This is a free printable board game for students to get to know each other better. The game could be used at the beginning of each term/year but also when a new student joins the class. I have also used it with FCE students to practise Part 1 of the FCE speaking exam and encouraged them to speak for at least a minute.

Level: B1+

Time: 45 minutes

Objectives:

  1. To reach the end by moving across the board whilst answering questions.
  2. To learn new things about students’ classmates.

Materials:

  1. Printable Let’s Get Better Acquainted game.
  2. One die per group of 2 or 3.
  3. One checker per player.
  4. A countdown timer.

Procedure:

  1. Let’s Get Better Acquainted is played by 2 to 3 players.
  2. Before the game begins tell students to pay close attention to their classmates’ answers as they might be quizzed at the end of the activity.
  3. Players take it in turns to throw the die and move the number thrown.
  4. When a player lands on a square, they answer the question from that square.
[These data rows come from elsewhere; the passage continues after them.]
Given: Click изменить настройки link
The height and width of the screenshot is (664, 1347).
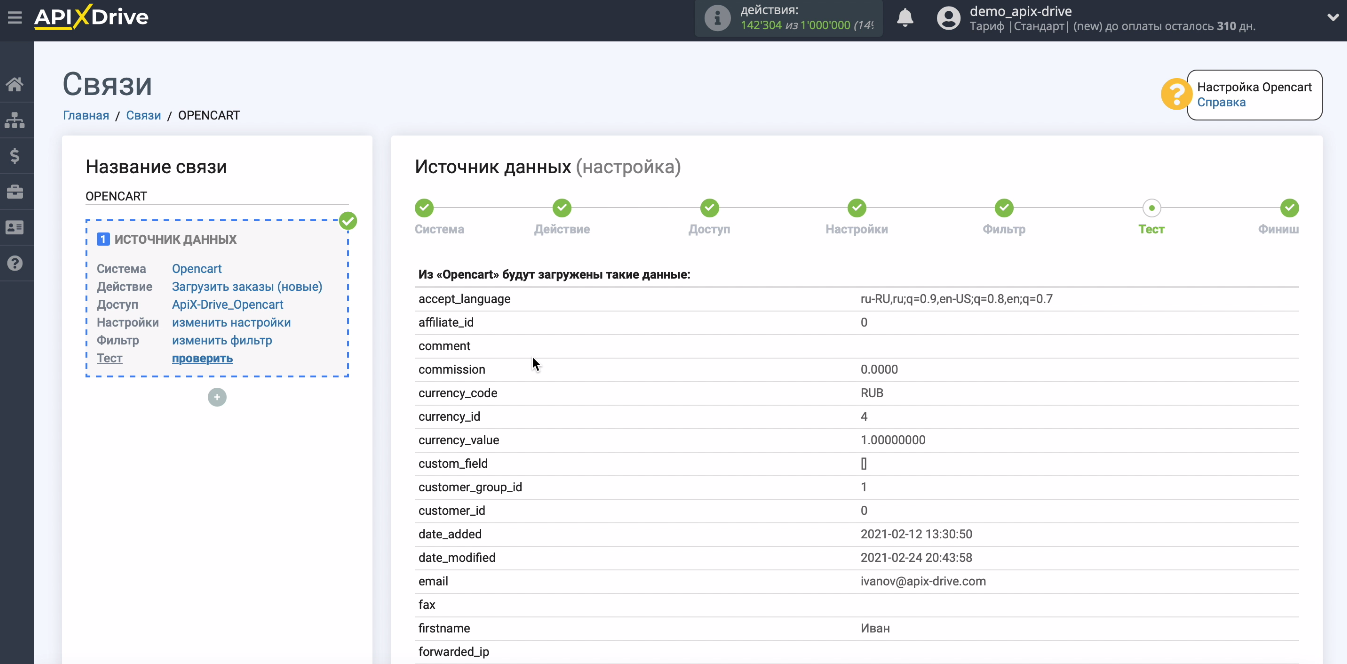Looking at the screenshot, I should [231, 322].
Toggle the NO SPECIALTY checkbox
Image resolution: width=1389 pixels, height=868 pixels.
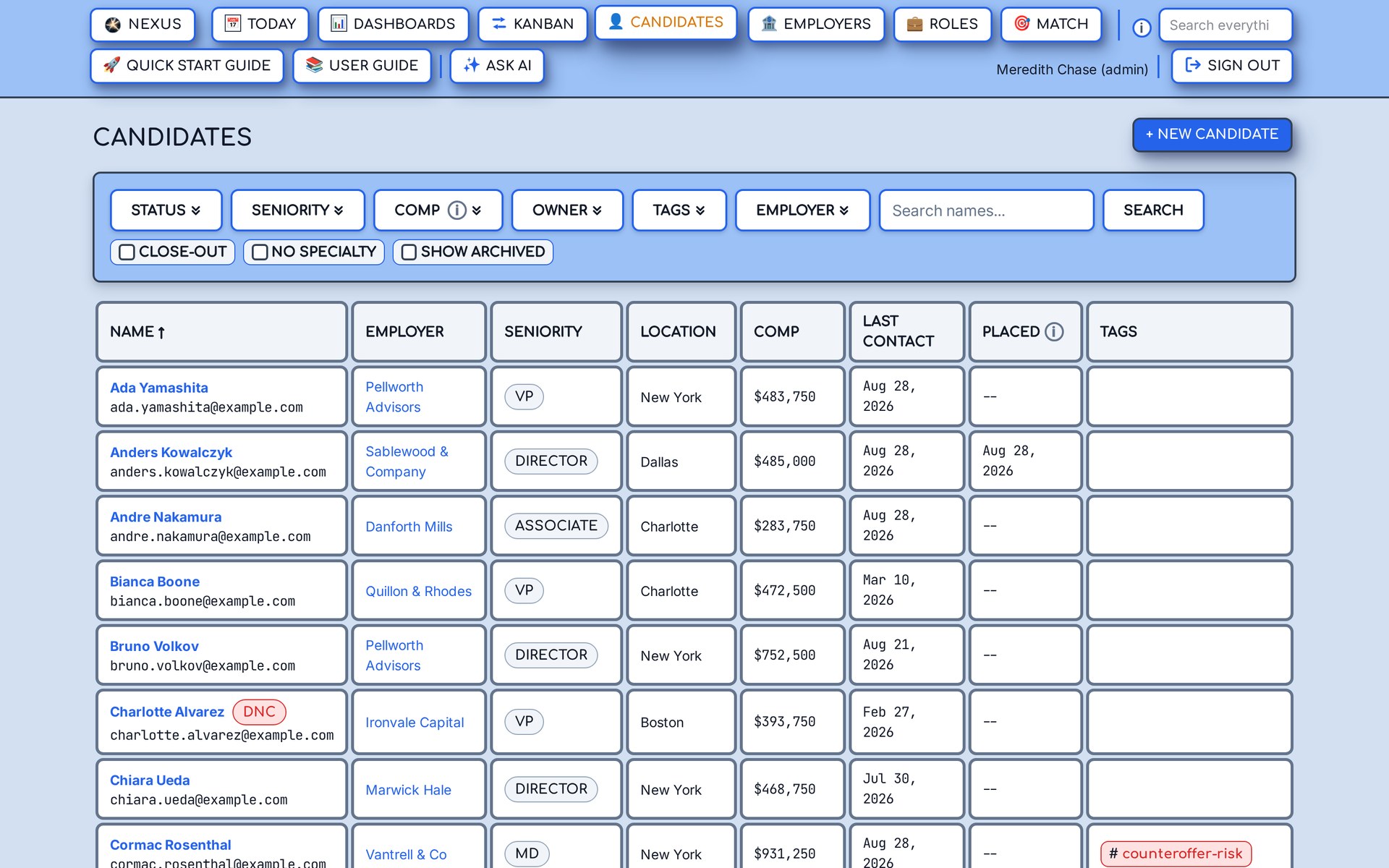click(260, 252)
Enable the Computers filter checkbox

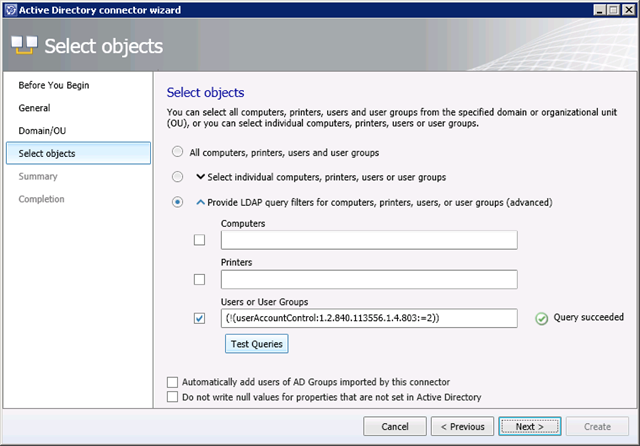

The student has to speak for at least 1 minute and include as much detail as possible in their answer.
  5. The game continues in the circle going left.
  6. When the students have finished, in the same groups ask each student to summarise what they have learnt about a person on their right. Continue until both or all three students have spoken.
  7. Ask students to share how accurate and detailed the accounts of their answers were.

Fast finishers:

  1. Ask students to write down 5 ‘Get to know you’ questions that they tend to ask people they have just met, e.g. at a party.